Artificial intelligence and machine learning exist on the back of a lot of hard work from humans.
Alongside the scientists, there are thousands of low-paid workers whose job it is to classify and label data – the lifeblood of such systems.
But increasingly there are questions about whether these so-called ghost workers are being exploited.
As we train the machines to become more human, are we actually making the humans work more like machines?
And what role do these workers play in shaping the AI systems that are increasingly controlling every aspect of our lives?
The most well-established of these crowdsourcing platforms is Amazon Mechanical Turk, owned by the online retail giant and run by its Amazon Web Services division.
But there are others, such as Samasource, CrowdFlower and Microworkers. They all allow businesses to remotely hire workers from anywhere in the world to do tasks that computers currently can’t do.
These tasks could be anything from labelling images to help computer vision algorithms improve, providing help for natural language processing, or even acting as content moderators for YouTube or Twitter.
MTurk, as it is known, is named after an 18th Century chess-playing automaton which toured Europe – but was later revealed to have a human behind it.
The platform is billed on its website as a crowdsourcing marketplace and “a great way to minimise the costs and time for each stage of machine-learning development”.
It is a marketplace where requesters ask workers to perform a specific task.
“Most workers see MTurk as part-time work or a paid hobby, and they enjoy the flexibility to choose the tasks they want to work on and work as much or as little as they like,” said a AWS spokesman.
But for Sherry Stanley, who has been working for the platform for six years, it is more like a full-time job, one that helped her financially bring up her three children, but one that has also made her feel like a very small cog in a very big machine.
“Turking is one of the few job opportunities I have in West Virginia, and like many other Turk workers, we pride ourselves on our work,” she told the BBC.

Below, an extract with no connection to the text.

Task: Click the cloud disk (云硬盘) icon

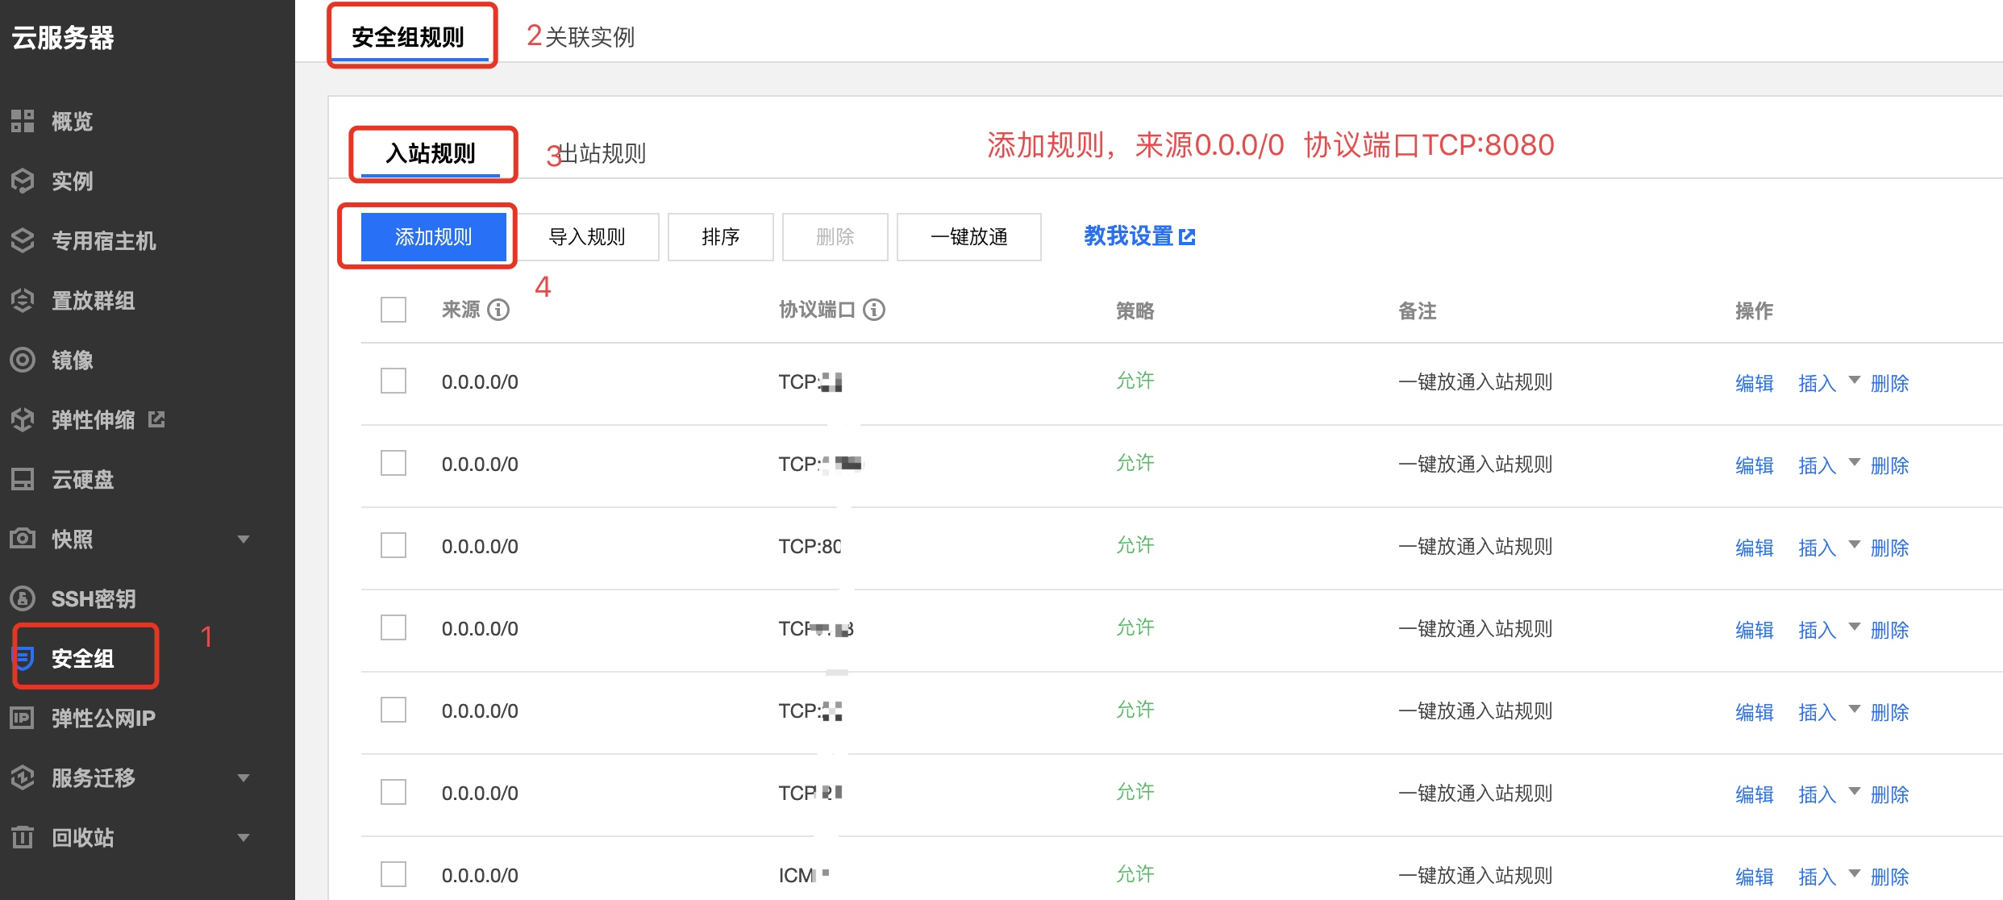Action: pos(23,479)
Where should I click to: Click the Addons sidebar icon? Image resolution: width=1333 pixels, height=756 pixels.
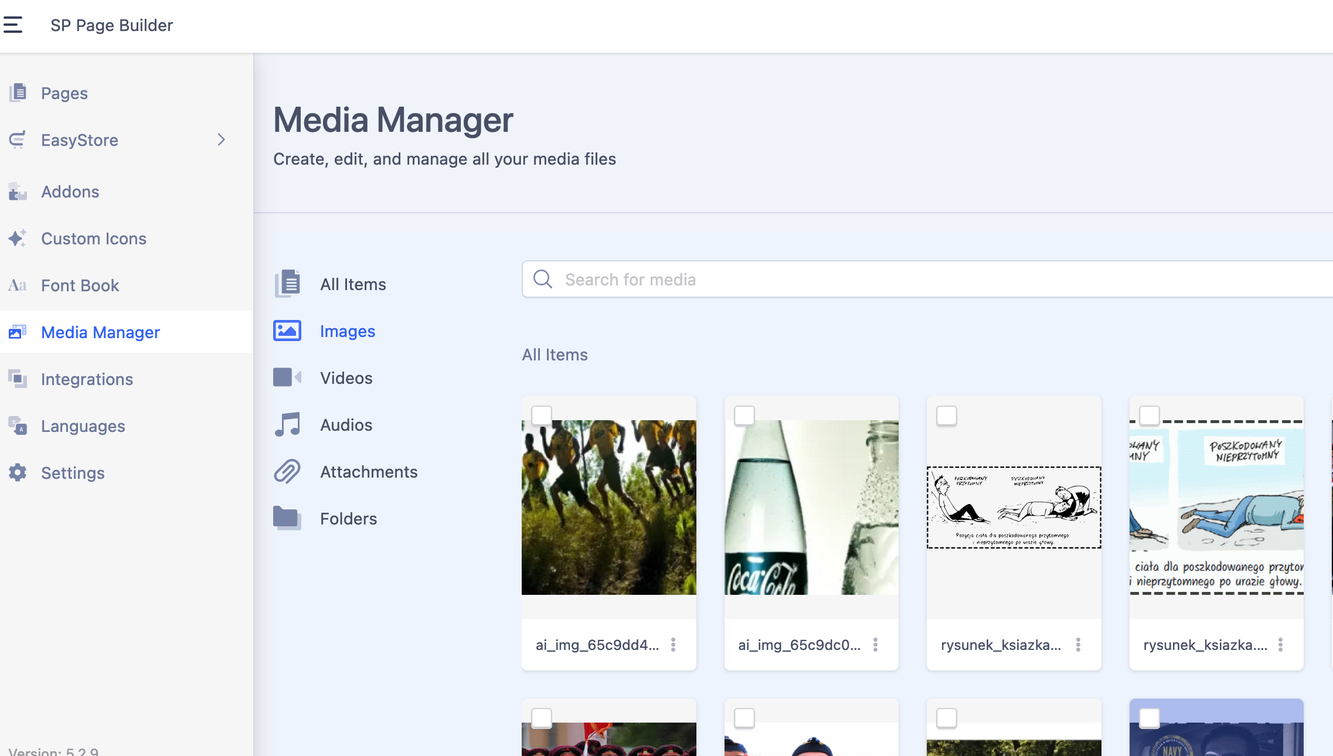tap(18, 192)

“However, we are at the whim of Amazon. As one of the largest companies in the world, Amazon relies on workers like me staying silent about the conditions of our work.”
She said she lived “in constant fear of retaliation for speaking out about the ways we’re being treated”.
It is hard to describe a typical day for Sherry because, as she puts it, “the hours vary day by day and the pay also varies”.
But the tasks she is asked to complete are various, including image tagging and helping smart assistant Alexa understand regional dialects.
And there are also a series of issues she wants answers to, such as:
- why some work is rejected and why workers, who may have spent a long time on it, are not told the reason that it was not up to standard
- why some accounts are suddenly suspended without notice or official avenues for challenging the suspension
- why requesters are setting the price of some projects at extremely low rates
“Turk workers deserve greater transparency around the who, what, why and where of our work: why our work is rejected, what our work is building, why accounts are suspended, where our data goes when it’s not paid for, and who we are working for.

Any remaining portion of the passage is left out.